Tribune de professeur.e.s grévistes à Henin-Beaumont

On dit que nous prenons en otages les élèves
Une prise d’otage est une menace physique et nous n’avons jamais menacé personne 1 . Il faut refuser ce vocabulaire qui tente de mettre hors-la-loi tou.te.s les grévistes, cheminots, urgentistes, … L’opération médiatique de substitution du vocabulaire du conflit social (« droit de grève ») par un vocabulaire du terrorisme (« prise d’otage ») est indigne et inacceptable.

On dit que nous sommes une petite minorité
Nous ne sommes pas une minorité. Le silence de nos collègues sous les menaces n’est pas un consentement, et un grand nombre de collègues non grévistes nous ont témoigné leur soutien pendant les jurys de délibération et ceux des oraux de rattrapage.
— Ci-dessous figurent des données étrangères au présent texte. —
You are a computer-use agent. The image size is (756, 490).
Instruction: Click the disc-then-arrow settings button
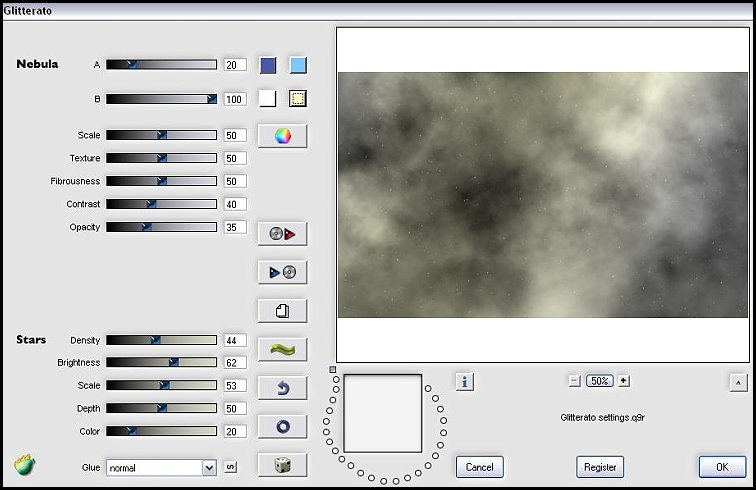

Une majorité d’enseignant.e.s, de la maternelle au supérieur, est opposée à la réforme Blanquer, tout comme bon nombre de parent.e.s d’élèves 2 et de syndicats lycéens ou professionnels. Le Conseil Supérieur de l’Éducation a voté contre cette réforme, les lycéen.ne.s ont organisé des manifestations, parfois dans un climat de tension extrême, pour exprimer leur désaccord.

On dit que nous sommes dans l’illégalité
Le droit de grève est inscrit dans la Constitution. Nous comprenons les réserves de certain.e.s sur le moment choisi, mais cela n’enlève rien à la légalité de notre action. Avant la grève, nous avons corrigé normalement et sérieusement nos copies. Pendant la grève, nous avons cessé de travailler, et par conséquent nous n’avons pas rendu les copies. De plus, une telle grève n’aurait pas eu lieu si le ministre avait simplement ouvert un dialogue demandé depuis plusieurs mois. En revanche, qu’un ministre donne des instructions pour remplacer la note au baccalauréat par la note du livret scolaire (ou une note arbitraire !) est illégal 3 car cela introduit une rupture d’égalité entre candidat.e.s (article L331-1 du Code de l’Éducation 4 ). Cette injustice touche d’ailleurs tou.te.s les candidat.e.s, pas seulement celles et ceux dont les copies ont été corrigées par des grévistes.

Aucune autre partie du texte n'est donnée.